画面の中に音源が見えるときに聞こえる音を「ONの音」、画面の中に音源は見えないが聞こえる音を「OFFの音」と言う。R・マリー・シェーファーという現代音楽家の書いた本「サウンド・エデュケーション」中に、耳を澄まして音を拾う、といった課題がある。やってみるとわかるのだが、耳で拾える音は音源の見えない音が意外に多い。エアコンや壁の向こうの音、背後の音など、生活や日常の音で、あまり「認識」していない音も多い。

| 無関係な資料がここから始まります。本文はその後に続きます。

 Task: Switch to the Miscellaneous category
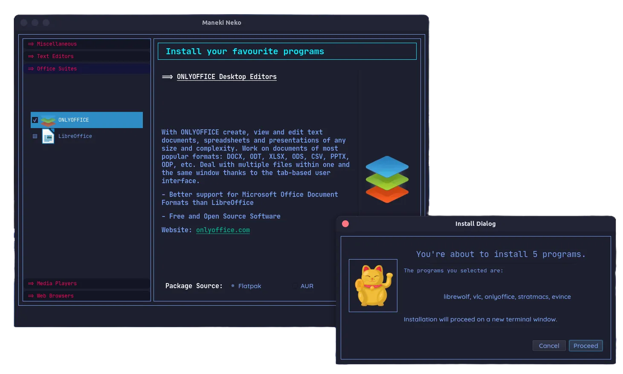click(x=57, y=44)
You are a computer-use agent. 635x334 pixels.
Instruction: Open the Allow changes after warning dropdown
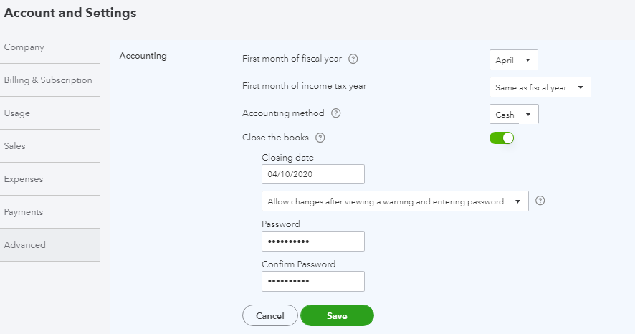395,201
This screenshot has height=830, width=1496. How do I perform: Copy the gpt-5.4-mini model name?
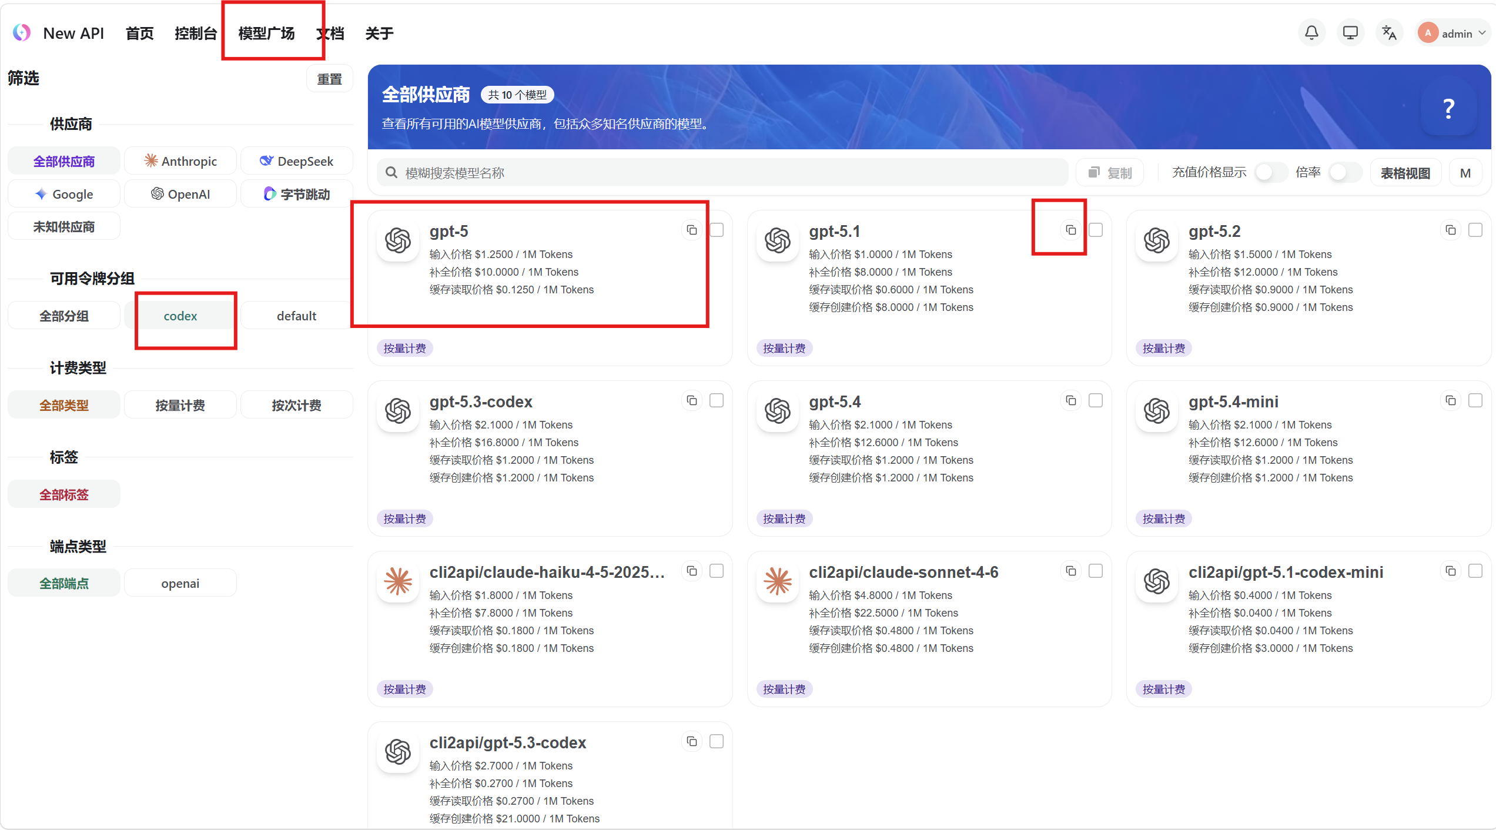(x=1451, y=400)
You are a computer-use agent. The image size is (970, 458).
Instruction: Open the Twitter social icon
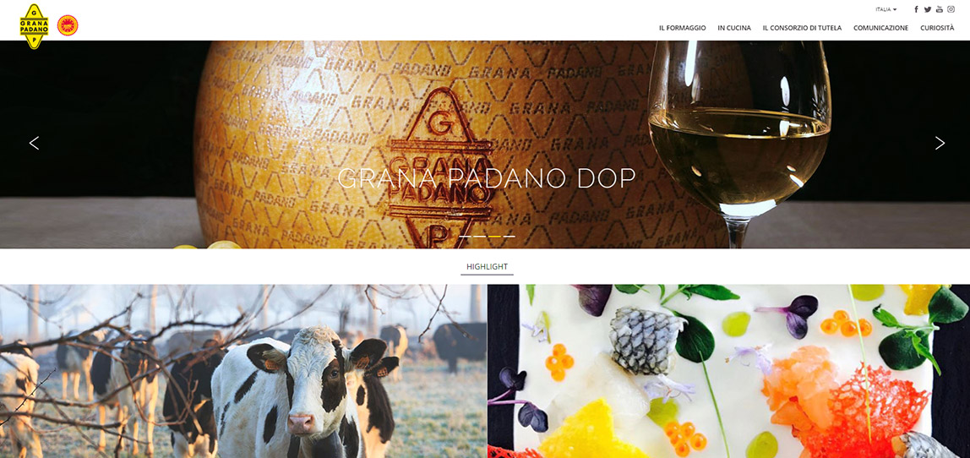coord(927,9)
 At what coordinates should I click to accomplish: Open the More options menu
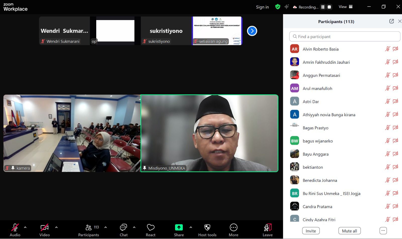pos(233,230)
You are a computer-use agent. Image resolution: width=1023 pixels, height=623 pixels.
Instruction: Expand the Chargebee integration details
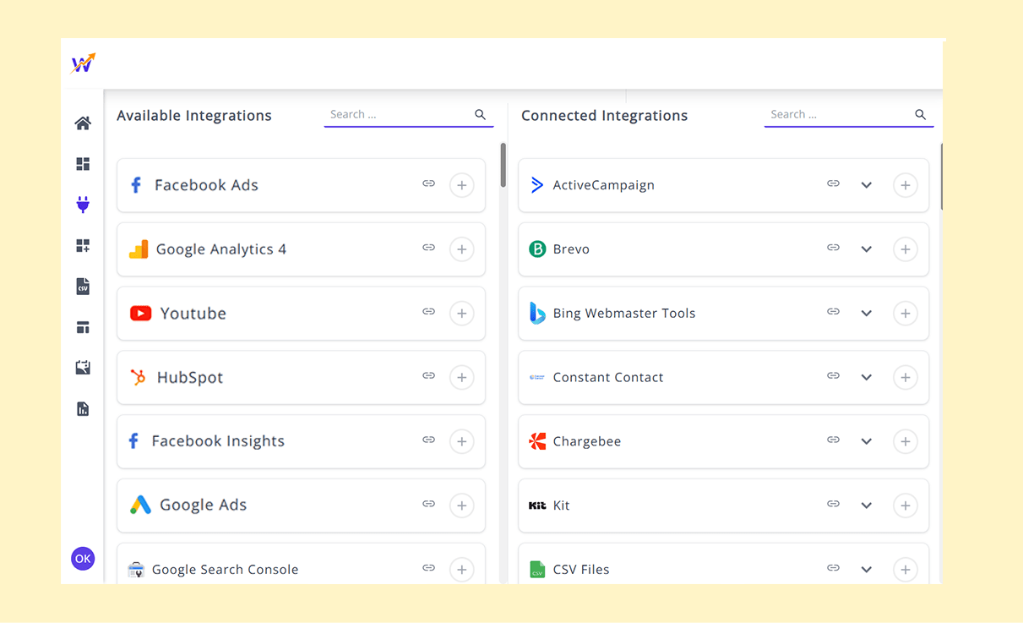pos(866,441)
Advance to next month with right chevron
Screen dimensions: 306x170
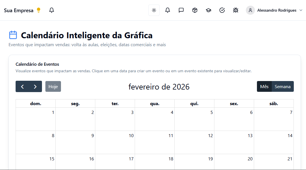coord(35,86)
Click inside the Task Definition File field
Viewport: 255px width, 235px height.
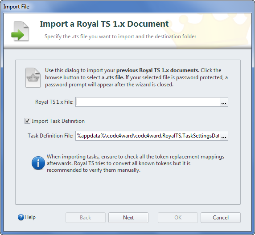point(148,136)
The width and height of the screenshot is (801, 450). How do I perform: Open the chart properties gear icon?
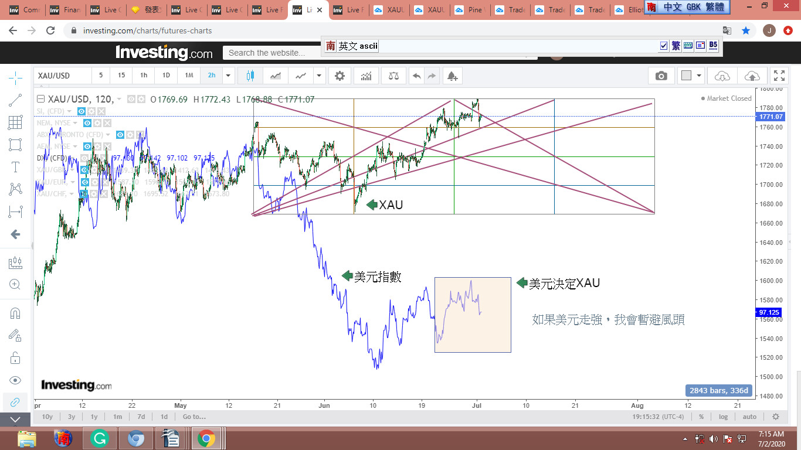coord(340,76)
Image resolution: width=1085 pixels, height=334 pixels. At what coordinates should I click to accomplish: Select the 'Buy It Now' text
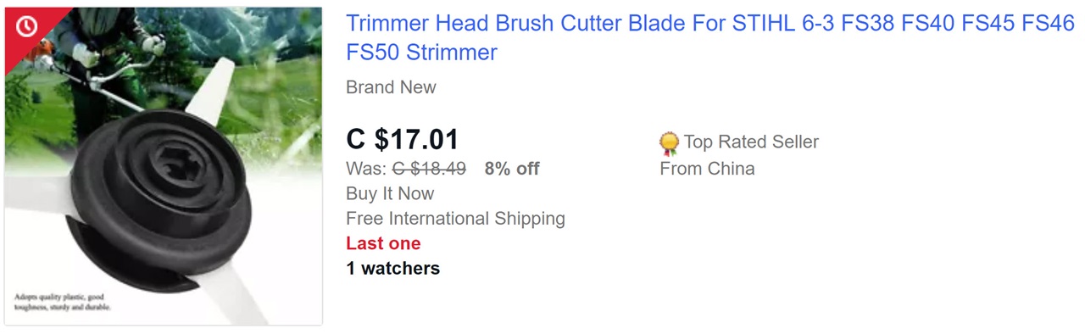coord(390,193)
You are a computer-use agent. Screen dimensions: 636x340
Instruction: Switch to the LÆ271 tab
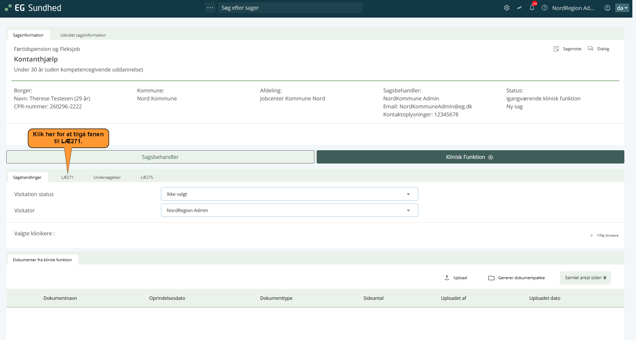[67, 177]
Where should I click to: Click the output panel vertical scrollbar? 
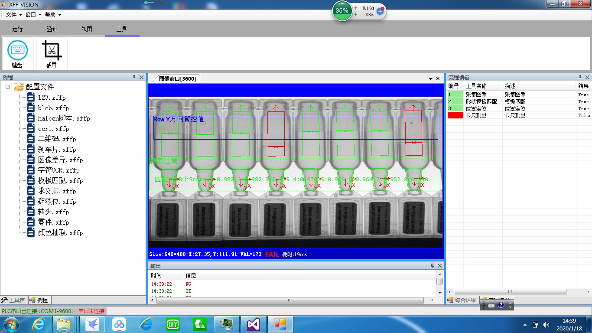[439, 281]
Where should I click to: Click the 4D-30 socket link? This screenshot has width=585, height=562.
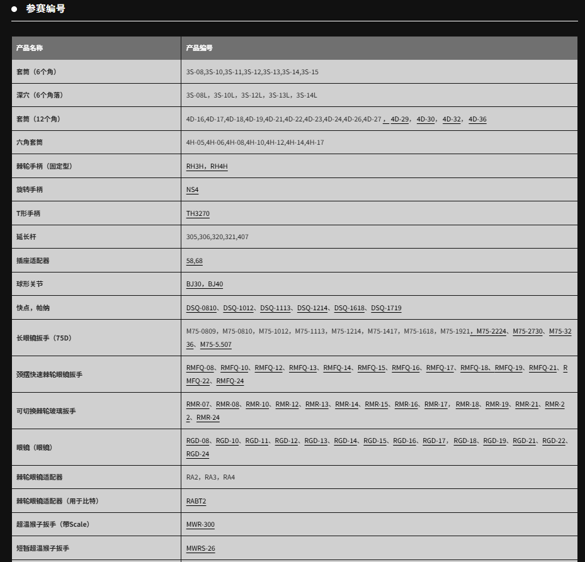pyautogui.click(x=426, y=119)
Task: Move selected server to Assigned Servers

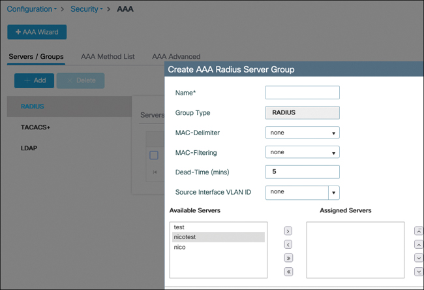Action: click(288, 231)

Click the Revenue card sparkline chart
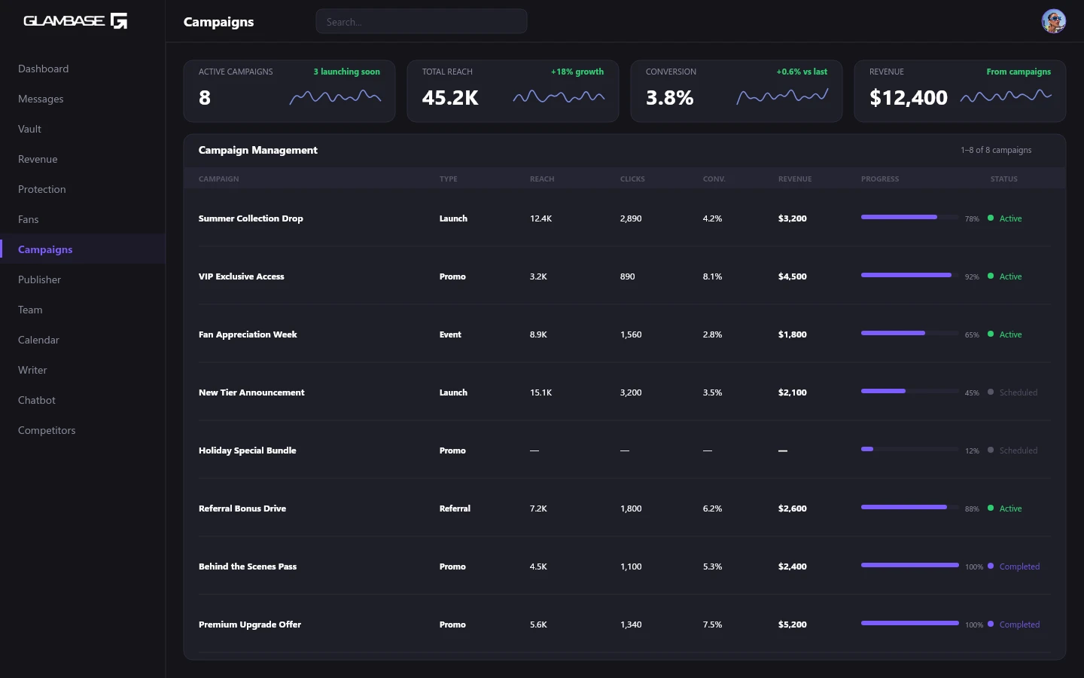coord(1006,96)
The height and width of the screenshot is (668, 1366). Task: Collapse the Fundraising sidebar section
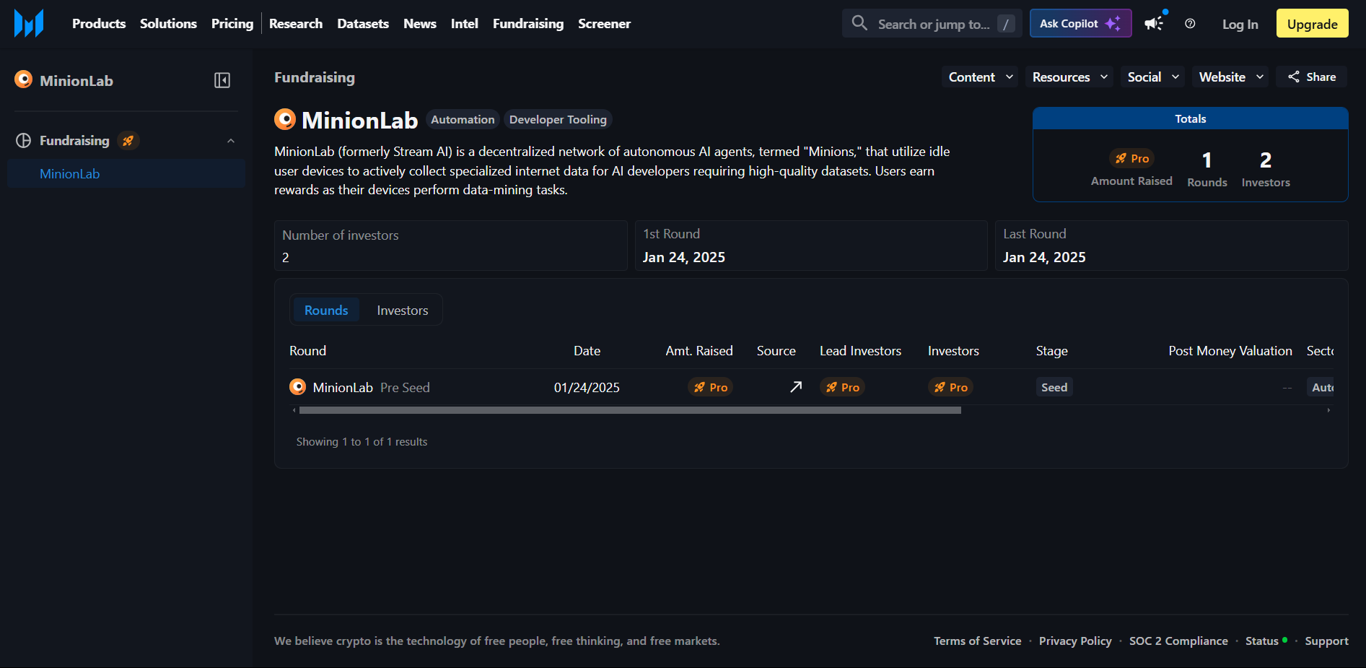[x=231, y=141]
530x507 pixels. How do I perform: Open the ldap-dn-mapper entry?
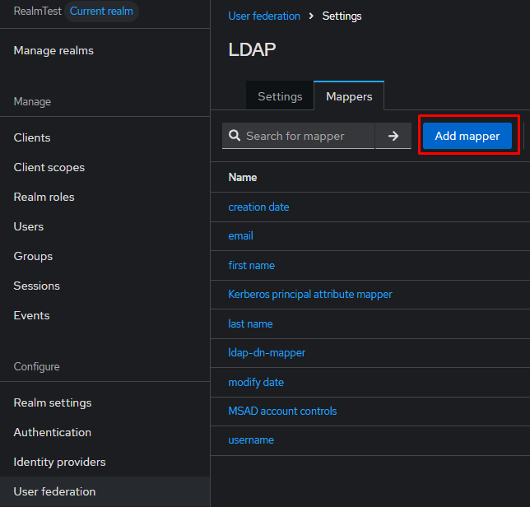coord(267,352)
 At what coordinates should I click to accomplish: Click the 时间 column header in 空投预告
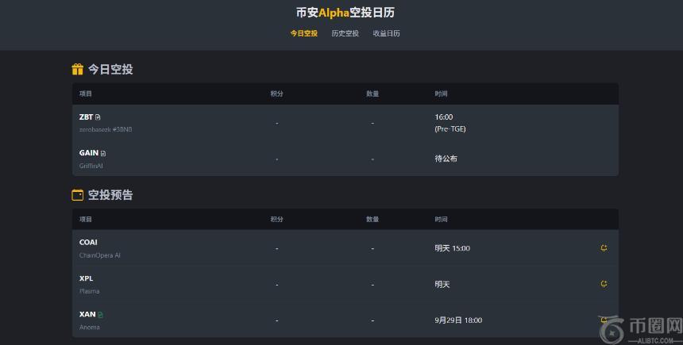click(441, 220)
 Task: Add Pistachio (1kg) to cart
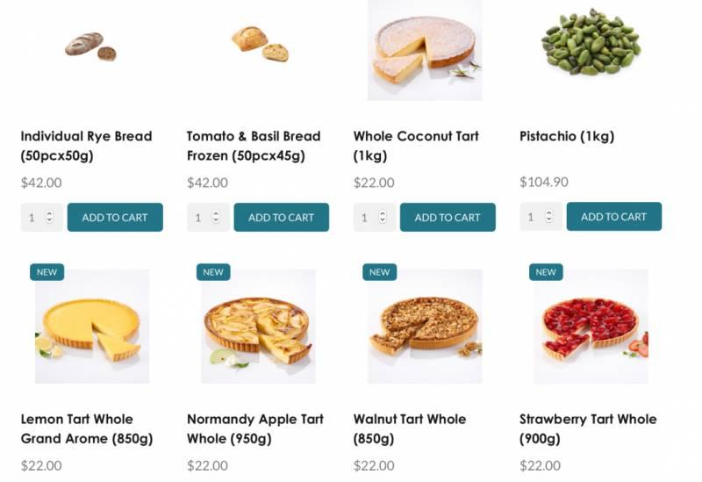click(613, 217)
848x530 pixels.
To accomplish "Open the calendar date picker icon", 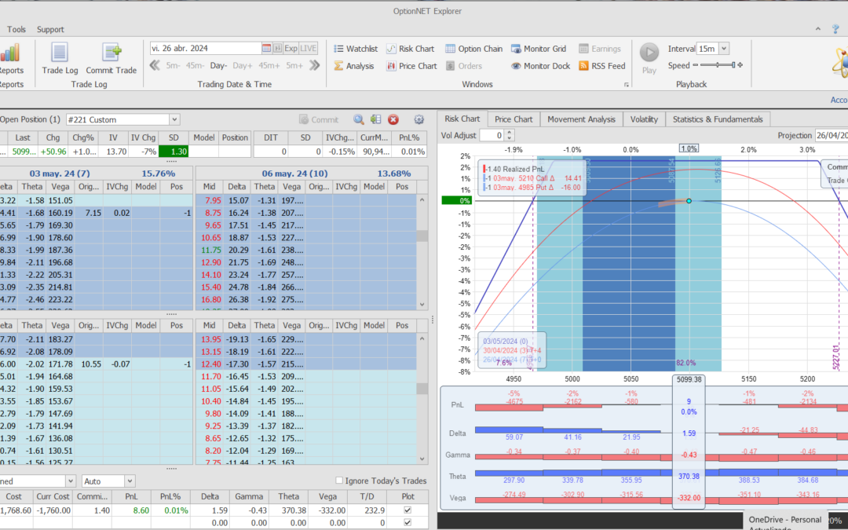I will click(267, 48).
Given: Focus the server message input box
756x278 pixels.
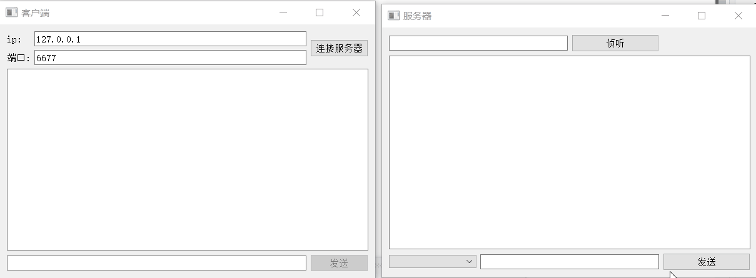Looking at the screenshot, I should (x=570, y=262).
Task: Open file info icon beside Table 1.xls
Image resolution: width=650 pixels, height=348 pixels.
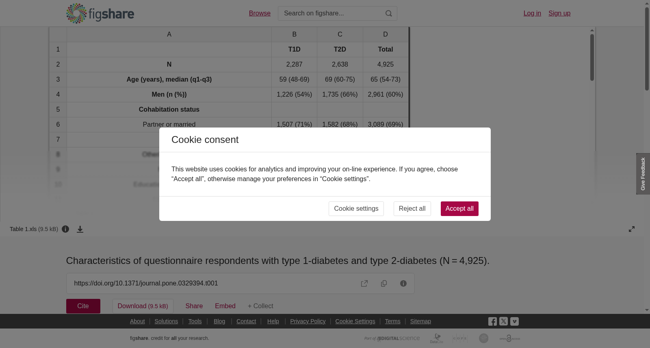Action: coord(65,229)
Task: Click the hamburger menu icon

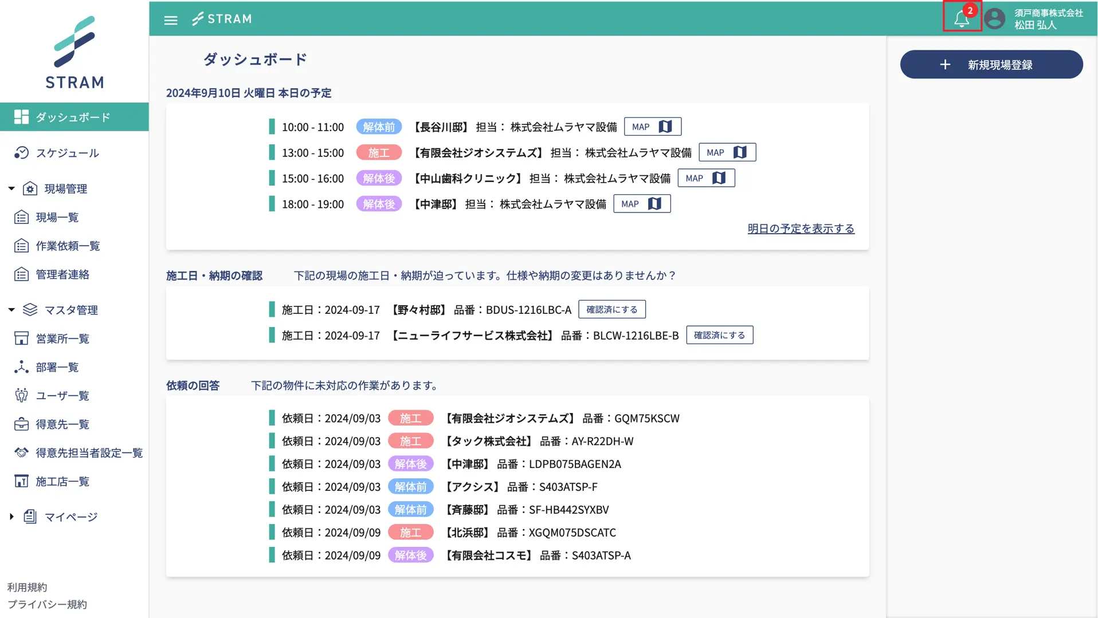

林を撮影した画像に、カッコウをかぶせるか、ドバトの鳴き声をかぶせるかで、その場所は山の中にも感じるし、人里近くにも感じる。小学校の校庭でも小さく踏切の遮断機の音を入れると、線路の近く、飛行機の音をかぶせると飛行場のルート、大きな飛行機や軍用機の音をかぶせると基地の近く、というように感じる。人混みの雑踏でも、飛び交う言語が違えば、違う国に感じるし、商店から流れる音楽で時代を感じさせることも出来る。
音声は環境や状況など、目立たないけれど非情に重要なバックグラウンドを伝えていたりする。
音声を伴う映像は、ことほどかように上手に「嘘をつく」。その方法はさまざまで、特に音は人の意図を感じさせないことが多い。